Quels sont les projets du Lab’ess?
SZ: Pour maximiser son impact social et environnemental, le Lab’ess lance «Essentielles», un nouveau programme d’incubation de projets à impact avec une promotion exclusivement composée de femmes, situé à Sfax et ses environs (région Centre-Est). Soutenu par l’AFD, Expertise France et la Caisse des dépôts et consignations, ce projet permettra au Lab’ess d’améliorer son soutien en région et d’assister une tranche de la population encore trop éloignée de l’Économie sociale et solidaire.
IK: En 2023, dans le cadre de Safir, nous allons lancer un référentiel de qualité sous la forme d’un guide régional pour les structures d’accompagnement à l’entrepreneuriat social et solidaire dans la région MENA. Ce sera un guide qui pourra être une référence pour tout incubateur de la région qui souhaite structurer ses méthodologies d’accompagnement.

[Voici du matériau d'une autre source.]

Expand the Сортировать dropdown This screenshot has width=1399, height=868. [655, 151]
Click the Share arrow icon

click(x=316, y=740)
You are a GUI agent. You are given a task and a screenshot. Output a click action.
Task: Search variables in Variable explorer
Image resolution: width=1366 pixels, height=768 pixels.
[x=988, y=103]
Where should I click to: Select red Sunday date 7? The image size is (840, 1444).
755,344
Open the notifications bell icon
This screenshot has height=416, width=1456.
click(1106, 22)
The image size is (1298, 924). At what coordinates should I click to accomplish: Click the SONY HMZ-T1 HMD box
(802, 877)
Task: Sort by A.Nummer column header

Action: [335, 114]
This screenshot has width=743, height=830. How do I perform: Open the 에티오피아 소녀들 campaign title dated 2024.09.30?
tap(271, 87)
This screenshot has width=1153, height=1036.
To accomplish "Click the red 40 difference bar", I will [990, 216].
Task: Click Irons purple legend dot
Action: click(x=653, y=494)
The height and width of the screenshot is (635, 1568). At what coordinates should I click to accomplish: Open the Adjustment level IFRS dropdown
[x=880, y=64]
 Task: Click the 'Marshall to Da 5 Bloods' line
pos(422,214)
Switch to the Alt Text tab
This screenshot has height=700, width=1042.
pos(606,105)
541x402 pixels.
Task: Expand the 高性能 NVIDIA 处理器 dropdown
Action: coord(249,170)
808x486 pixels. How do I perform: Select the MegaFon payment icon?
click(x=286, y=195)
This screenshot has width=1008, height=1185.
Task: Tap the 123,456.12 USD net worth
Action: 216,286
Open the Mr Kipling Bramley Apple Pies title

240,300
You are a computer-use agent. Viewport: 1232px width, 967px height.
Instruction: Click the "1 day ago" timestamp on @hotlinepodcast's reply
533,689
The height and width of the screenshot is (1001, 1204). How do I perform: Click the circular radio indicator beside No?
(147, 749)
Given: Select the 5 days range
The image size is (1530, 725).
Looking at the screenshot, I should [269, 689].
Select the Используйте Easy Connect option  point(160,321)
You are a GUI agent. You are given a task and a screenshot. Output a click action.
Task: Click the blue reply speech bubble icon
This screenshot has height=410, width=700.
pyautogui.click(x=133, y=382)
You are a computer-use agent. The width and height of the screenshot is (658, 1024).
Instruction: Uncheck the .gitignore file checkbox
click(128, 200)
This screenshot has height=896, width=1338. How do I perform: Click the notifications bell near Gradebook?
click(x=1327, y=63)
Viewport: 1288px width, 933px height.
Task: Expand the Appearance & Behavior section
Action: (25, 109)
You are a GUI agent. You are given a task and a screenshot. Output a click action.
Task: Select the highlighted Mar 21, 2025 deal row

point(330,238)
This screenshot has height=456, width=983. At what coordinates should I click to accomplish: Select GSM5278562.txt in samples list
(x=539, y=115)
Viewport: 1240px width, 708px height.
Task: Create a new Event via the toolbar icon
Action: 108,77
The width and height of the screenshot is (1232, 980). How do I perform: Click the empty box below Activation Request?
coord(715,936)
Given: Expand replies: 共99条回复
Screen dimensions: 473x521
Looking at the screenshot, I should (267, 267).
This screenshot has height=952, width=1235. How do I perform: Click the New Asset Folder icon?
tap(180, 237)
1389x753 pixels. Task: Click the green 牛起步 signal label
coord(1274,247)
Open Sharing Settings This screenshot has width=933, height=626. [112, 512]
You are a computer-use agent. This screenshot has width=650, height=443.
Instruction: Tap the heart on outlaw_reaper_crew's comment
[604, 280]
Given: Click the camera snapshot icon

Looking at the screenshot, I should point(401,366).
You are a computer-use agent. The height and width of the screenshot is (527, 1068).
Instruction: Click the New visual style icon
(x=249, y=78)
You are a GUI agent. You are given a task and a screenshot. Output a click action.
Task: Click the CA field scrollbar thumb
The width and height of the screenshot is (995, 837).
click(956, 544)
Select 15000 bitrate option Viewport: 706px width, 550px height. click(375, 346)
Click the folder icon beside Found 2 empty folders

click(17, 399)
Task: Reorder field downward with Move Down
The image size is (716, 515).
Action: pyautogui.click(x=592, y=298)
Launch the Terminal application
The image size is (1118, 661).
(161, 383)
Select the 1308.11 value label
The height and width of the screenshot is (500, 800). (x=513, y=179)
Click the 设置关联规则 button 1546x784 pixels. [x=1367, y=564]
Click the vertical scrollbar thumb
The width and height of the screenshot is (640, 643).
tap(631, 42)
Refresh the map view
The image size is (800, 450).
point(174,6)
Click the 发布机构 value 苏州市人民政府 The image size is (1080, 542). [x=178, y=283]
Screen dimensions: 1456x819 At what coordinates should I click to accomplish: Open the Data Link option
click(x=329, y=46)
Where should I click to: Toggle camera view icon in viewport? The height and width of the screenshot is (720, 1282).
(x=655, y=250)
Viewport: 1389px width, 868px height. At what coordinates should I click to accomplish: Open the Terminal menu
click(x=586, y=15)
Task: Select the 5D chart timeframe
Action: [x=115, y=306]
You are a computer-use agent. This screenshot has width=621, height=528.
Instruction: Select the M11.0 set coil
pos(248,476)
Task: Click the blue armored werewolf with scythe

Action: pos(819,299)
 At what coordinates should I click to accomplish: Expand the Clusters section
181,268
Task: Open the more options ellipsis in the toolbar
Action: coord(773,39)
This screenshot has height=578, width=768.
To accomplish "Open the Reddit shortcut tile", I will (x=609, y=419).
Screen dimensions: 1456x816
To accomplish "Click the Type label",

DL: Le projet Samim, tourné vers le bassin méditerranéen, va bientôt être lancé, avec les appels à candidatures qui débuteront début 2023. Nous travaillons aussi sur l’évolution de notre incubateur à Tunis en accélérant l’utilisation du prêt d’honneur qui permet de financer des entrepreneur.e.s qui sont passés par notre programme d’incubation. Il y aura également un travail autour de notre modèle économique et de la possibilité de proposer des services qui pourraient être en dehors du cadre de nos projets actuels. Nous avons encore de multiples projets qui se développeront dans les mois à venir!